Oquendo MA, Carballo JJ, Rajouria N, Currier D, Tin A, Merville J, Galfalvy HC, Sher L, Grunebaum MF, Burke AK, Mann JJ. Arch. Suicide Res. 2009; 13(3): 247-256.

Affiliation

Division of Molecular Imaging and Neuropathology, Department of Psychiatry, Columbia University/New York State Psychiatric Institute, New York, NY 10032, USA. mao4@columbia.edu

Copyright

(Copyright © 2009, International Academy of Suicide Research, Publisher Informa - Taylor and Francis Group)

DOI

10.1080/13811110903044385

PMID

19590998

Abstract

Because Bipolar Disorder (BD) individuals making highly lethal suicide attempts have greater injury burden and risk for suicide, early identification is critical.
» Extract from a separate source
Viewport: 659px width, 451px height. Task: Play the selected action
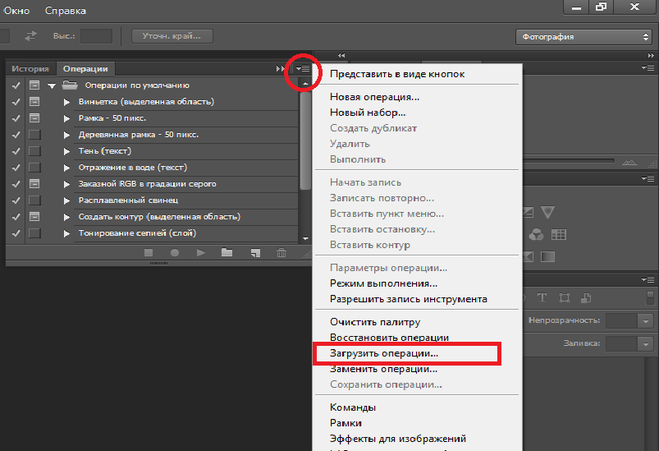point(201,254)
BD patients were classified as high- or low-lethality attempters. High-lethality attempts required inpatient medical treatment. Mixed effects logistic regression models and permutation analyses examined correlations between lethality, number, and order of attempts. High-lethality attempters reported greater suicidal intent and more previous attempts. Multiple attempters showed no pattern of incremental lethality increase with subsequent attempts, but individuals with early high-lethality attempts more often made high-lethality attempts later. A subset of high-lethality attempters make only high-lethality attempts. However, presence of previous low-lethality attempts does not indicate that risk for more lethal, possibly successful, attempts is reduced.